Ich kenn mich mit Google Drive nicht wirklich aus. Aber ich nehme an du hast da Videos drauf und willst davon jetzt ein Vorschaubild?
Wenn ja ist dein Titel recht falsch gewählt, hier geht es überhaupt nicht um Youtube ;p

Dieser Link hilft dir eventuell weiter:
http://stackoverflow.com/questions/28279297/google-drive-preview-image-api-doesnt-work-anymore


----------



## Benutzer007 (22. Juli 2015)

Fast richtig, auf Google Drive habe ich PDF-Files liegen. Youtube ist nur das Beispiel für das, was in Sachen Vorschaubild (oder wie das immer heißen mag) möglich, ich hoffe, dass Drive etwas Vergleichbares anbietet.

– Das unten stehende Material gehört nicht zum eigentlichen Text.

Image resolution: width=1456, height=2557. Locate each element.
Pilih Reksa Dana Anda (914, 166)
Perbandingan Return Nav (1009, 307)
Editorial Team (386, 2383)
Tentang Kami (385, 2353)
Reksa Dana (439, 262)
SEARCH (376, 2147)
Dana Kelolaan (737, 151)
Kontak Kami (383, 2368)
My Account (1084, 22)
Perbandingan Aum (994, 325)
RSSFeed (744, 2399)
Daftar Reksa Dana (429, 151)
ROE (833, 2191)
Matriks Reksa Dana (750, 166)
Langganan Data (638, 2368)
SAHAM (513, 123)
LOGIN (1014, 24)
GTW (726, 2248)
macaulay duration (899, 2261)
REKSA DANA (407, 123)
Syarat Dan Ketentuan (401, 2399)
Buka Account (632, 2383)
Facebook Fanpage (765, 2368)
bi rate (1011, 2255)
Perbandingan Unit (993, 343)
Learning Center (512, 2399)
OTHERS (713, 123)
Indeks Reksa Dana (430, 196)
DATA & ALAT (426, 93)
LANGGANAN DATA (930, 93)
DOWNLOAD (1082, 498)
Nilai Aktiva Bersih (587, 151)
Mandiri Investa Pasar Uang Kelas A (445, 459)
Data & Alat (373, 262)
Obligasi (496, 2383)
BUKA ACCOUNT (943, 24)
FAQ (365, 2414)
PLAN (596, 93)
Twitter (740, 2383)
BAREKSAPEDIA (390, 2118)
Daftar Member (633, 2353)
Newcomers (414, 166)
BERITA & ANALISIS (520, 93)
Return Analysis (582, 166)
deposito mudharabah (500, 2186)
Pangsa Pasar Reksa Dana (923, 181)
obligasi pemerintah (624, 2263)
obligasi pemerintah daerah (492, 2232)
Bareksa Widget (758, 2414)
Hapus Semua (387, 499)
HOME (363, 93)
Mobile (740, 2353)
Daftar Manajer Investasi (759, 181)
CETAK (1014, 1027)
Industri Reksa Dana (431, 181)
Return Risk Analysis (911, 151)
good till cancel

Die PDF-Drive-Files sollen in meinem Blogger-Blog angezeigt werden, Das dauert mir aber bei großen Files zu lange, der Bildaufbau kommt zum Stillstand, die Leute beschweren sich schon.

Deshalb möchte ich, so wie bei Youtube - siehe die beiden URLs oben - zuerst ein bzw. das Vorschaubild dieser PDF-Files anzeigen, falls es diese(s) Image(s) gibt, und erst wenn der User da drauf klickt, soll der Drive-PDF-File selbst geladen werden.

Momentan fertige für die großen PDF-Files immer extra ein Bild an, was nervt. Falls Drive so etwas schon anbietet, würde ich das natürlich lieber nehmen.


_Der Titel ist nicht falsch, er ist (war) nur irgendwie ... anders ;-)_


----------